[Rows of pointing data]
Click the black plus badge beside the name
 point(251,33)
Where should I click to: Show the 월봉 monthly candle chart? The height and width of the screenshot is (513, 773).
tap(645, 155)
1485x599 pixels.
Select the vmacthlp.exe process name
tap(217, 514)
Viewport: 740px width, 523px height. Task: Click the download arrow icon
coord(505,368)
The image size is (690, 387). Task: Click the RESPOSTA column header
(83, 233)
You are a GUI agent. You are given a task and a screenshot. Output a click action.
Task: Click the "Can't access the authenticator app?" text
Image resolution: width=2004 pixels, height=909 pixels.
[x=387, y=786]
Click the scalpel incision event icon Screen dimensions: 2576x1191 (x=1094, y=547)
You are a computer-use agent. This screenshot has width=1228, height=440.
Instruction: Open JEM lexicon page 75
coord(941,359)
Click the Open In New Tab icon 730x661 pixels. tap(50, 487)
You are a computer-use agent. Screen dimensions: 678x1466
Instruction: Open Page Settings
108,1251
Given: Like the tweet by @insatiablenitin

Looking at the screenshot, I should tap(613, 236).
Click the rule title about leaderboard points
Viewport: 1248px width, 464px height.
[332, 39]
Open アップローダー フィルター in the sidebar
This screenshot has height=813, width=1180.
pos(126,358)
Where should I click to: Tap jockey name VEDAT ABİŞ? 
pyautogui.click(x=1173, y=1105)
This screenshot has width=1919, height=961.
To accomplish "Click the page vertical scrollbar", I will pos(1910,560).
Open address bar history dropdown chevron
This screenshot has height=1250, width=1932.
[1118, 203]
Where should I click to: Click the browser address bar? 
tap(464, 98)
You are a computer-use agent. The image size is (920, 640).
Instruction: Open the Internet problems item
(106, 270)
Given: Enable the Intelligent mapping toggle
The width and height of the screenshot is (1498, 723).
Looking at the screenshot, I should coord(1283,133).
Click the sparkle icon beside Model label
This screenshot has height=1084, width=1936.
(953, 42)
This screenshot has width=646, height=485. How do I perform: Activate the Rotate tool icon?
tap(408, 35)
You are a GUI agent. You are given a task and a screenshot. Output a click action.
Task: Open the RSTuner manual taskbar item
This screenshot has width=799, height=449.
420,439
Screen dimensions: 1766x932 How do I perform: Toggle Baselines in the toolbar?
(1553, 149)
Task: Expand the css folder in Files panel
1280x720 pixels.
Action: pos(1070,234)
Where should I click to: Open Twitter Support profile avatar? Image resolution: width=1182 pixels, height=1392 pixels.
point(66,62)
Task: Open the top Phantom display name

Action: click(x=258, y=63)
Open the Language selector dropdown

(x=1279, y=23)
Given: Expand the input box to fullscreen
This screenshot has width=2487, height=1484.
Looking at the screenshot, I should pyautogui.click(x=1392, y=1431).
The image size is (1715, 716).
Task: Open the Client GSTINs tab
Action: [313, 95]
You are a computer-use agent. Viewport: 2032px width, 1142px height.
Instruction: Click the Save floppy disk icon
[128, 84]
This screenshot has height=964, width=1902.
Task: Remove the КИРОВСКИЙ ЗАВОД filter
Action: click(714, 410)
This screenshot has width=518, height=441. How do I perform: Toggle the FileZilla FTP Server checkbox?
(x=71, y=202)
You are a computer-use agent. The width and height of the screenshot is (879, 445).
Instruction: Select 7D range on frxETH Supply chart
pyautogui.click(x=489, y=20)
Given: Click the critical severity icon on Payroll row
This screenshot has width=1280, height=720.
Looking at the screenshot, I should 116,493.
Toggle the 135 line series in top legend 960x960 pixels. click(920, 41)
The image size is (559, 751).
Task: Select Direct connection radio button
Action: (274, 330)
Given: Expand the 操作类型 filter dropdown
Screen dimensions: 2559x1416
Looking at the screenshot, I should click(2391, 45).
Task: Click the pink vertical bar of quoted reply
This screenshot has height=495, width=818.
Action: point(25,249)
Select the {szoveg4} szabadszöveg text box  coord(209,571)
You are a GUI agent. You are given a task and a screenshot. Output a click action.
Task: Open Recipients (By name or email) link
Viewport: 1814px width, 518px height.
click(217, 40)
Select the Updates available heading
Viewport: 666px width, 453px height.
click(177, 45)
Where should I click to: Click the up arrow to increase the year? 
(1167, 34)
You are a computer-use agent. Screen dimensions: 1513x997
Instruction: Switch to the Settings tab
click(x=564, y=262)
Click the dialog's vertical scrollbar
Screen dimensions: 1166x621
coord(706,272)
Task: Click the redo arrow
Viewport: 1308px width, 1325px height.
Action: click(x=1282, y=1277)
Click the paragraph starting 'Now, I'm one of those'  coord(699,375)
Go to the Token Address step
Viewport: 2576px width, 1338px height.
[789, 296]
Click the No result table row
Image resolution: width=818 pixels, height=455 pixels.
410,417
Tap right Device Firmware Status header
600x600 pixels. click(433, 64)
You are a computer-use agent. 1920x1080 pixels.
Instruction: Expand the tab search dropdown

EXERCISE INSTRUCTIONS -
Copy the part of the listing that begins at the line containing "Given: Expand the input box to fullscreen" and ends after the line containing "pyautogui.click(x=489, y=20)", changing "Instruction" to "Directive" and keeping every other character the same.

RIGHT ANSWER -
Given: Expand the input box to fullscreen
This screenshot has width=2487, height=1484.
Looking at the screenshot, I should pyautogui.click(x=1392, y=1431).
The image size is (1715, 716).
Task: Open the Client GSTINs tab
Action: [313, 95]
You are a computer-use agent. Viewport: 2032px width, 1142px height.
Directive: Click the Save floppy disk icon
[128, 84]
This screenshot has height=964, width=1902.
Task: Remove the КИРОВСКИЙ ЗАВОД filter
Action: click(714, 410)
This screenshot has width=518, height=441. How do I perform: Toggle the FileZilla FTP Server checkbox?
(x=71, y=202)
You are a computer-use agent. The width and height of the screenshot is (879, 445).
Directive: Select 7D range on frxETH Supply chart
pyautogui.click(x=489, y=20)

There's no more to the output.